Discussion and Conclusion

Advancements in modern science have provided a scientific basis for the practice of using turmeric and/or curcumin therapy against numerous human diseases/ailments in innumerable cultures and societies in many countries. This important polyphenolic biomolecule (curcumin) has been shown to target multiple signaling molecules and has shown activities at the molecular, cellular and organism levels that provide a basis for its use against variety of human diseases with multi-factorial pathogenesis. The scientific fraternity is today looking for ways to address the issues related to the pharmaceutical developability of curcumin.

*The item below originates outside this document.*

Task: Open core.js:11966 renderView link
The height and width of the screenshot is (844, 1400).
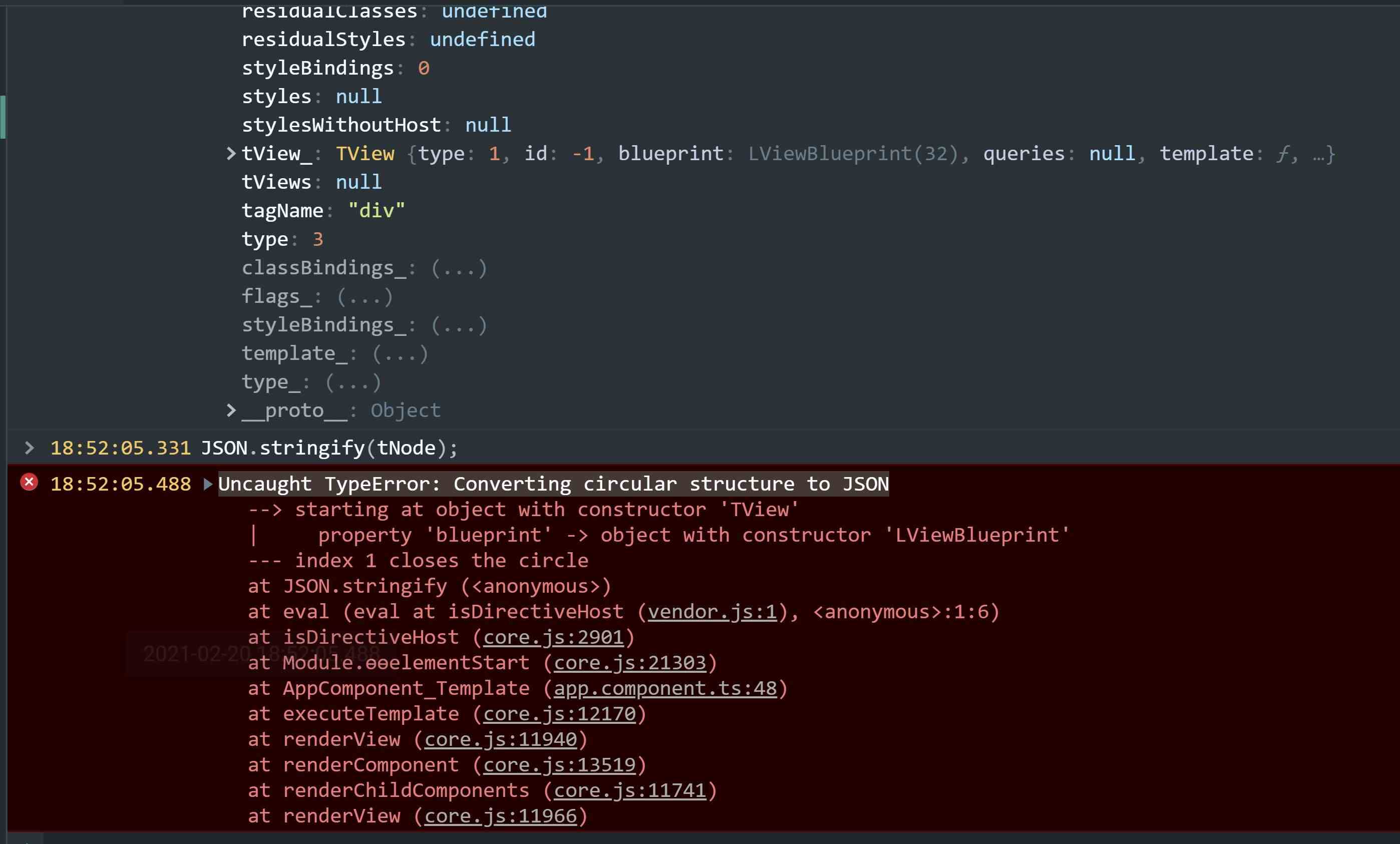Action: tap(501, 816)
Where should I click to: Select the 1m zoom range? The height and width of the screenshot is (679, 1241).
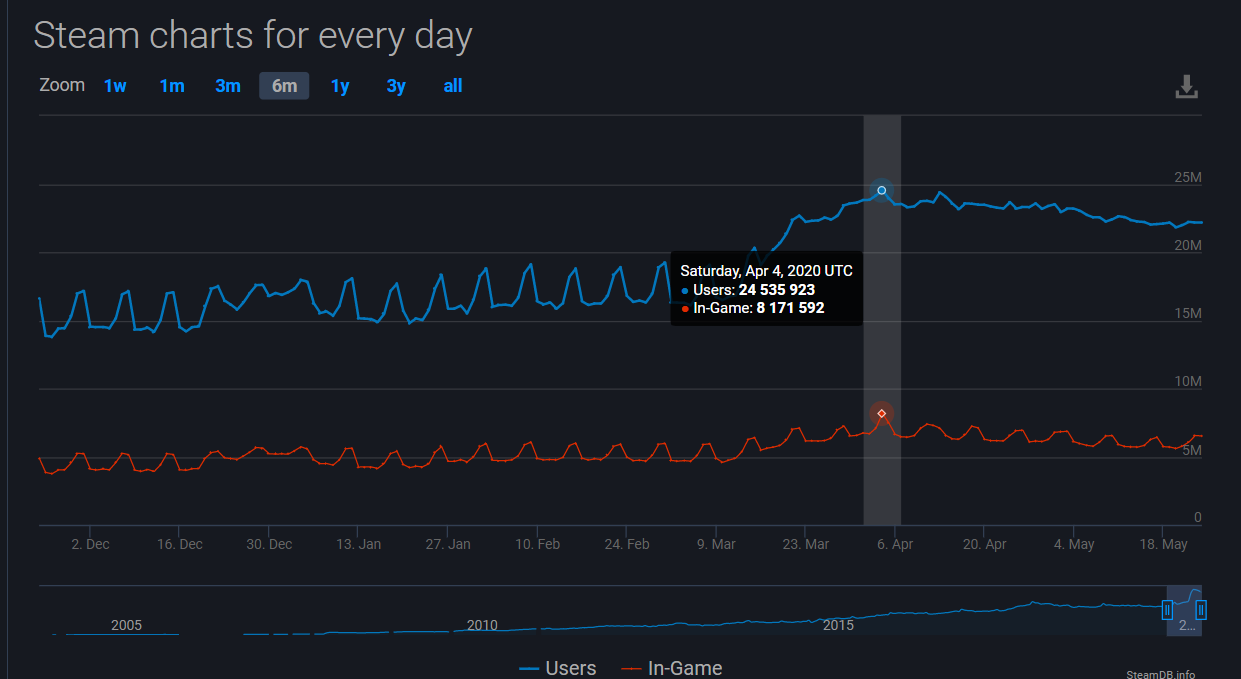172,86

In this purview, one of the major concerns associated with the pharmaceutical developability of curcumin is its low oral bioavailability that can be attributed to its low solubility, poor absorption, high instability in alkaline media and rapid elimination from the body. Numerous approaches including the nanotechnology based delivery systems have been reported in the literature so as to enhance the bioavailability of curcumin. However, looking at the physico-chemical properties of curcumin and its therapeutic potential, developing curcumin based GRDDS could be highly beneficial. Therefore, further research is required to determine the optimal dosage, bioavailability, and bio-efficacy of curcumin-based GRDDS in the near future. We believe that this approach could be highly beneficial in answering at least some questions related to the paradox and uncertainty around curcumin. Translation of this knowledge is eagerly awaited.


Authors are thankful to management of Sarada Vilas College of Pharmacy, Mysore, Karnataka, for providing all the facilities for the successful completion of the work.